RevisionDojo

What is a Distributed Database

A distributed database is a database that is stored across multiple physical locations (servers or cloud).
It appears to users as one single database, even though it's spread across sites.

Types of Distributed Databases

Homogeneous
1. All sites use the same DBMS, schema, and OS.
2. Easier to manage.
Heterogeneous
1. Sites may use different DBMSs, schemas, and OSs.
2. Requires translation layers and is harder to maintain.

Methods of Distribution

Fragmentation
1. Database is split into parts, and each site manages a fragment.
2. Useful when local data is accessed more frequently.
Replication
1. Copies of the data (or whole database) are stored at multiple sites.
2. Improves reliability and availability, but increases complexity.

The Need for Data Consistency

Data Consistency ensures that all users see the same data, regardless of which part of the database they access.
In a distributed system, data consistency is challenging due to:
1. Network Latency: Delays in data synchronization across locations.
2. Concurrent Access: Multiple users updating the same data simultaneously.

Example

Without data consistency, a user booking a hotel room in one location might find it unavailable in another, leading to errors and customer dissatisfaction.

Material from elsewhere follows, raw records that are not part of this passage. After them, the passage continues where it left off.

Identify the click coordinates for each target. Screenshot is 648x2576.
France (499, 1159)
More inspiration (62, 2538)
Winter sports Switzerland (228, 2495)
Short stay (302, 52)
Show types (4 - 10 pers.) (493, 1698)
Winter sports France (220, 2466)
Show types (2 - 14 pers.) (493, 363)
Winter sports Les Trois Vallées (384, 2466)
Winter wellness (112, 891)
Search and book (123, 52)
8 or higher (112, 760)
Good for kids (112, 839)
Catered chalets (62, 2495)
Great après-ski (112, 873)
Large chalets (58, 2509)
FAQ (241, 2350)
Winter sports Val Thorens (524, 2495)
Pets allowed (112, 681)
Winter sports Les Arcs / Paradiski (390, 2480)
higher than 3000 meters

The Role of ACID in Distributed Databases

ACID stands for Atomicity, Consistency, Isolation, and Durability.
These properties ensure reliable transaction processing, even in distributed environments.

Atomicity

Atomicity guarantees that a transaction is all-or-nothing.
In a distributed database, this means:
1. If a transaction updates data in multiple locations, either all updates succeed, or none do.

Example

In a hotel booking system, if a payment is processed but the room reservation fails, atomicity ensures the payment is rolled back.

Consistency

Consistency ensures that a transaction brings the database from one valid state to another.
In distributed systems, this requires:
1. Synchronizing updates across all locations.

Example

After a room is booked, all database copies should reflect the updated availability.

Isolation

Isolation ensures that concurrent transactions do not interfere with each other.
Techniques like locking and timestamping are used to maintain isolation.

Example

Two users booking the last available room simultaneously should not both succeed.

Durability

Durability guarantees that once a transaction is committed, it remains so, even in the event of a system failure.
This is achieved through replication and backup strategies.

Example

If a power outage occurs after a booking is confirmed, the reservation should still be recorded when the system restarts.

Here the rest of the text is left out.